BINARY! vs. BYTES!

hostilefork · January 27, 2021, 12:47am

It has occurred to me that it might be nice to have a datatype which represents a string of bits, where you don't have to have exactly multiples of 8 of them...and where positions were on a bit-level.

If there were such a type, it might be called BITS! to not conflict...but either way it does point out that BINARY! is kind of a misleading name.

Since today's BINARY! is a series managed in multiples of 8 bits, wouldn't it be better to call it BYTES! ?

I'll add that I'm kind of leaning toward saying that the representation be ${FFFF} or $"FFFF" as opposed to using & to replace #. This is more of a nod to historical $ sign for hex... leaves & free for other applications...and gives the ability to put characters in quoted strings cleanly, like:

rebElide("some-char: #{c}");

Although that particular case can be done without delimiters as #c ... but we need to work through what is and isn't legal to do without quotes or braces.

iArnold · January 27, 2021, 8:20pm

In COBOL the BINARY got replaced by COMPUTATIONAL or COMP.
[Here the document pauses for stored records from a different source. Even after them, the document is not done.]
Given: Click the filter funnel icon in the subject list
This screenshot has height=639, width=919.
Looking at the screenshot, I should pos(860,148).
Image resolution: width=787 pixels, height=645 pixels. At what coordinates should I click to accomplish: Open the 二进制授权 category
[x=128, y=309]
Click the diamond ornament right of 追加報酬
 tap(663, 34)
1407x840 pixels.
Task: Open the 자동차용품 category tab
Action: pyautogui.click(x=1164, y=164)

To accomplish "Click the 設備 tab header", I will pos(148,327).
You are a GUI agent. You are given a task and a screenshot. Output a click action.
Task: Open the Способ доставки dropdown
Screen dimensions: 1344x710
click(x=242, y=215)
It is indeed a little remarkable that there is not an arbitrary length bits field. Just enough bits for all flags used. But then again the whole memory is divided in words of some bytes length.

I think I do remember the $ hex notation being used....

hostilefork · July 3, 2022, 3:17am

I'm going to bring this back up, because binary is a very overused term.

If I said "Hey, can you get me the binary for that?" I'd generally be asking for an executable format file.

The common language use of binary is to say "one of two options". One might in this context imagine that the BINARY! type was actually LOGIC!.

And of course it can mean base-2, e.g. hexadecimal "FE" is "11111110" in binary

With all the other renamings, I don't think it would hurt to have a better name for BINARY! Redbol can of course stick with that and PAREN! and whatever else.

I actually think BYTES! is not bad.

It's plural.
It's shorter.
It's unambiguous (well, on today's machines; a "byte" could be 7 bits or otherwise on old machines. But that's not what anyone would mean today--while the confusions over binary are still very present in use)
It directly mentions the granularity at which you can step through, insert, or remove items--you can manipulate it on the byte level, and only have round numbers of 8-bit bytes

But if you want to talk about trends out and about in the world, it seems that BLOB! is pretty common for data of arbitrary content.

It's one more character shorter.
It's what JavaScript has decided to call such things.
A lot of SQLs call it this too.

I can't think of too many other obvious possibilities. DATA! is really too generic. CDATA! is an XML-ism that deserves to die along with the rest of XML.

Anyone have a visceral feeling about BLOB! vs. BYTES! vs. your-suggestion here?